See your situation from sister’s view

Kathy Mitchell/Marcy Sugar
 

Dear Annie: I am 26, and my sister is 18 months older. We have never gotten along well, but recently, there has been a huge rift.

My sister and her boyfriend own a nice house, and she drives a new car. I am recently divorced and am struggling to raise three children on my own. Our wealthy parents have been helping me out a great deal. They purchased a “beater” car for me and are paying the insurance. They also have been giving me money for groceries and some basic bills. Still, we’re barely getting by.

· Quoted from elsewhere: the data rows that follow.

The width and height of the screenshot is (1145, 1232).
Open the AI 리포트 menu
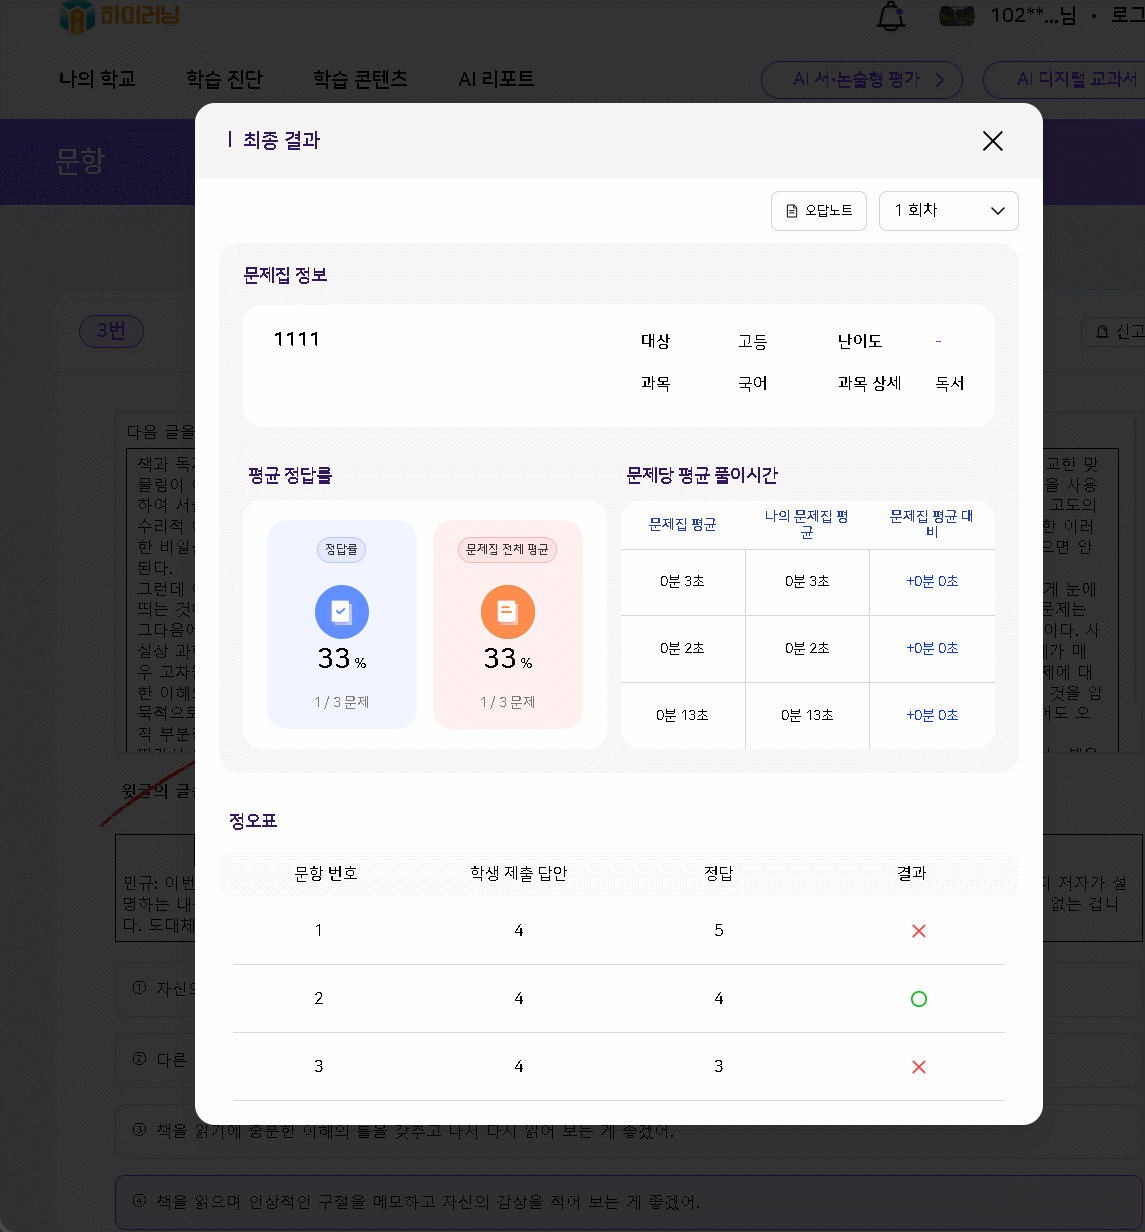tap(496, 79)
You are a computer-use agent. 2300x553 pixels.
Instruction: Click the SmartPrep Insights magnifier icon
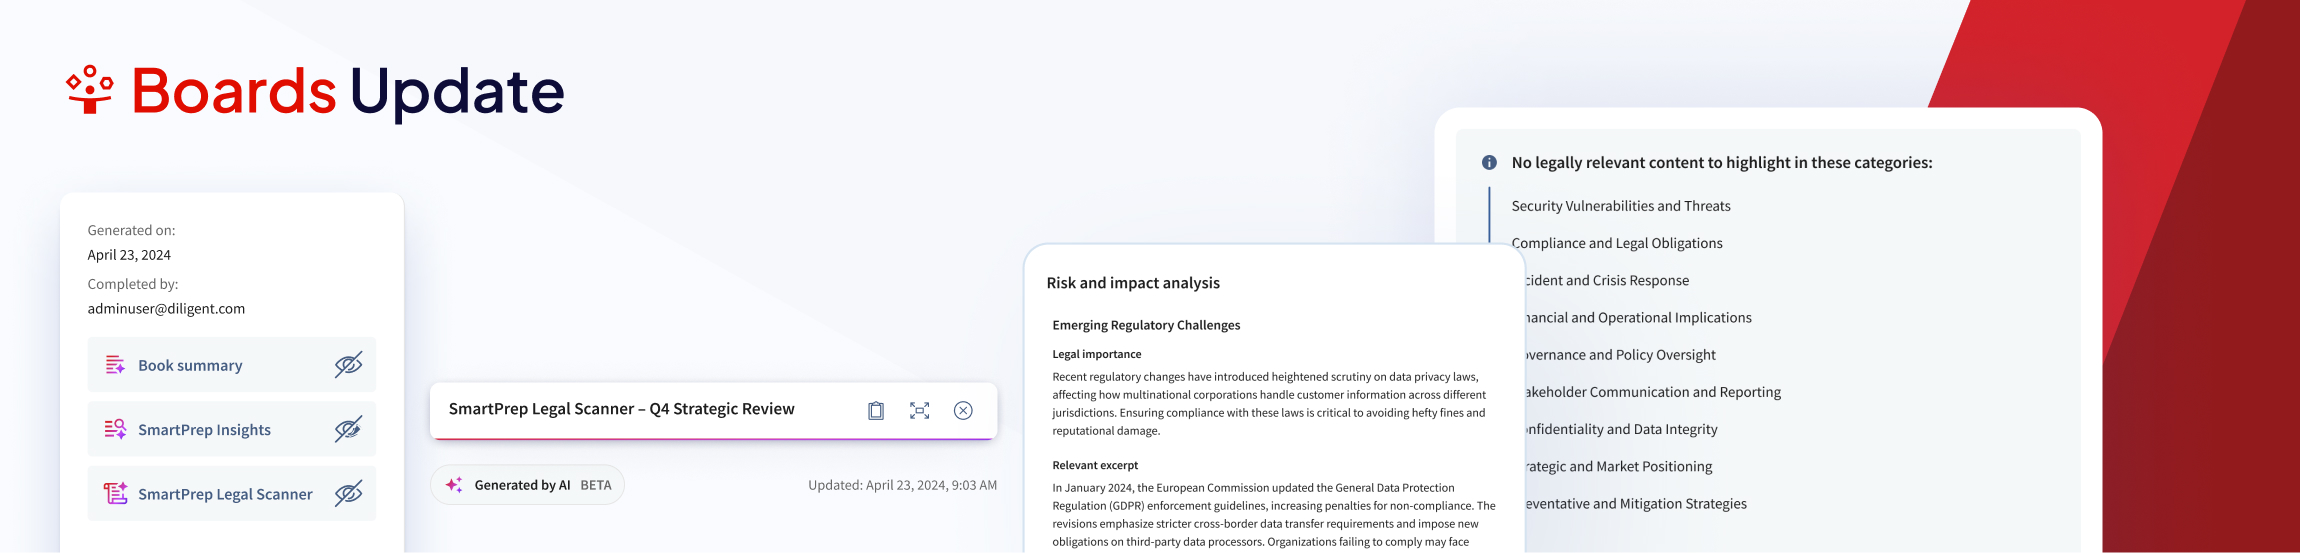coord(115,429)
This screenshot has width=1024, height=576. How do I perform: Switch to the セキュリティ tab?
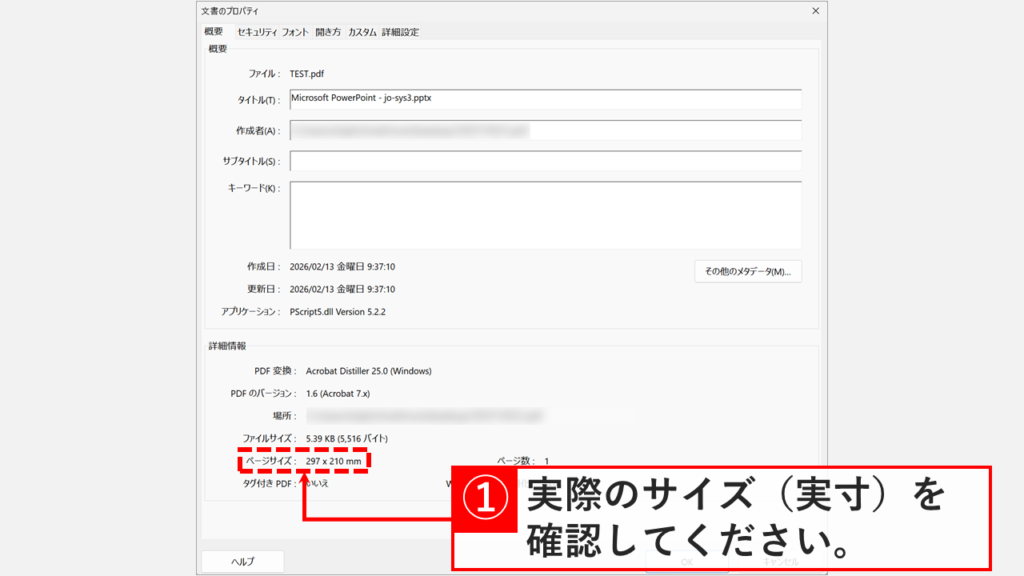258,31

My sister is enraged that our parents have been giving money to me for necessities, but not to her. Our parents have explained that she makes more than double what I do and has no children to support, but their words fall on deaf ears. Even though we’ve never been close, I love my sister dearly and want to have a better relationship with her, and would like my children to get to know their distant aunt. I also don’t want to be the cause of her deteriorating relationship with our parents. What can I do? – Little Sister

Dear Little Sister: We’ll try to explain this from your sister’s point of view. To her, it seems Mom and Dad love you more and she is being punished for having a successful life. It isn’t entirely about the money. It’s about favoritism and fairness, with some jealousy and sibling rivalry thrown in. You need to acknowledge her feelings (without defending your situation), and ask what you can do to make it more equitable. Perhaps your parents could set aside a similar sum in case Sis ever requires assistance. Maybe they could change their will to reflect a more accurate final accounting. It doesn’t matter what solution you arrive at, but you and your parents need to let your sister know you understand.

Annie’s Mailbox is written by Kathy Mitchell and Marcy Sugar, longtime editors of the Ann Landers column.

One comment on this story so far. Add yours!
  • slsgrayson on March 01 at 5:06 p.m.

    Seriously? I don’t think that the reply gets to the true heart of the matter, which is that mom and dad can do whatever they want with their own money.

    This is totally sis’s issue. I can’t imagine validating her sense of entitlement by suggesting to their parents ways to ‘pay her back’ for the money they are giving her sister.